The Inheritance That Almost Slid Away
One night an elderly widow living on Calle del Oro in La Jolla awoke in her bedroom to the rubbling sound of her hillside sliding away, caused from a water pipe that had burst and saturated the slope to the point of failure, damaging her pool in the process. As an original owner of the home, the property was a large portion of the inheritance for her grandchildren. The only problem was that the insurance company didn't cover reconstruction of land, only property. They offered to pay for the pool, but not the hillside. Most of the property's value (and grandchildren's inheritance) was about to be lost. We weren't about to let that happen. Through tough negotiations over several weeks with the large, international insurance company, we were able to secure a claim payout that made sure she didn't have to use any of her own money (and grandchildren's inheritance) to cover the cost to repair not only the pool area, but rebuild the entire hillside as well.
Blind Trust In The Land Of The Lost
A trust officer at Scripps Bank had a problem. While trying to close out a trust account, there was one remaining property to be sold. Unfortunately, the buyer had just backed out. The problem is that the property was two parcels located somewhere east of Julian, high in the San Diego County mountains. The remote hillside property was even a challenge for the county assessor, who needed more than a month just to locate the property. With a deadline approaching, and desperate to get this last remaining property sold quickly, the trust officer approached us and asked for assistance. In order to expedite the quick sale of the property, which we knew would take a long time to find a new buyer, we simply stepped in and purchased it, sight (site) unseen.
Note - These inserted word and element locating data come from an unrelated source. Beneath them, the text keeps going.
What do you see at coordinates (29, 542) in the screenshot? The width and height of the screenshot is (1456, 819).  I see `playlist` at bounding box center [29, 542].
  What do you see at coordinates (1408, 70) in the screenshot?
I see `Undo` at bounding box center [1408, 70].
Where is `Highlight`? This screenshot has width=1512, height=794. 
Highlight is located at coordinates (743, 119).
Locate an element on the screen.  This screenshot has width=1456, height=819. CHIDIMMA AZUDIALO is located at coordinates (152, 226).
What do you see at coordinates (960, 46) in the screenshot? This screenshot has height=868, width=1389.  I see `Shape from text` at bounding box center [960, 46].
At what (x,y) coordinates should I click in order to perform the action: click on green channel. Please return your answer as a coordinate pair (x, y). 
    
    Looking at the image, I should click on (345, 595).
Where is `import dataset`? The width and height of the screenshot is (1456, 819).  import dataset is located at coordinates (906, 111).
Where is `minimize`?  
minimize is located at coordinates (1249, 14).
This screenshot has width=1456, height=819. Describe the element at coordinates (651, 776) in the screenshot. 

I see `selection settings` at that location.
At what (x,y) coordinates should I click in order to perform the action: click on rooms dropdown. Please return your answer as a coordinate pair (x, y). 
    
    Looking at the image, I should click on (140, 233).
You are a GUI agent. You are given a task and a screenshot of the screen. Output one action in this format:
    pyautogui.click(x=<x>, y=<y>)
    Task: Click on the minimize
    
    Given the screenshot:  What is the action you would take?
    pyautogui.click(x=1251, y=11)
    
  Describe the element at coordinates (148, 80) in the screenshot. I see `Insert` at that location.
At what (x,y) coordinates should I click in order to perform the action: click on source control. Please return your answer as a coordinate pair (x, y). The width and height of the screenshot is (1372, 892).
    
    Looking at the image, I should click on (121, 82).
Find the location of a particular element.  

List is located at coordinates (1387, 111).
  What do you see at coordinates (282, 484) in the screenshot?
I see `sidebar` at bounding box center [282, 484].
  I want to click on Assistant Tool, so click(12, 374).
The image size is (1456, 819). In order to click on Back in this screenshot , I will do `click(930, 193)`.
Eventually, we sold the parcels to a land development company, the perfect buyer since the lots were not buildable unless combined with other parcels, even though it took ten years later to finally find them.
No Money? No Problem!
A family member had been placed in the position of successor trustee, and was referred to us to sell a two-unit property in the "Florida Gardens" neighborhood of North Park. We assisted him right from the start, helping him coordinate the clean up the property and smooth out the relationship with the not-to-cooperative tenant living in the front house in order to place the property on the market. An investor buyer was found and everything was proceeding smoothly, until one day when we received written cancellation that the buyer was backing out. Not one to easily take no for an answer, we contacted the buyer's agent who informed us that the investor's "money man" was the one who backed out of the transaction, and the buyer didn't have the funds to close escrow. After reviewing the buyer's creditworthiness and down payment, we stepped in and loaned the buyer $200,000 of our own money in order to keep the transaction on track and close the deal on time.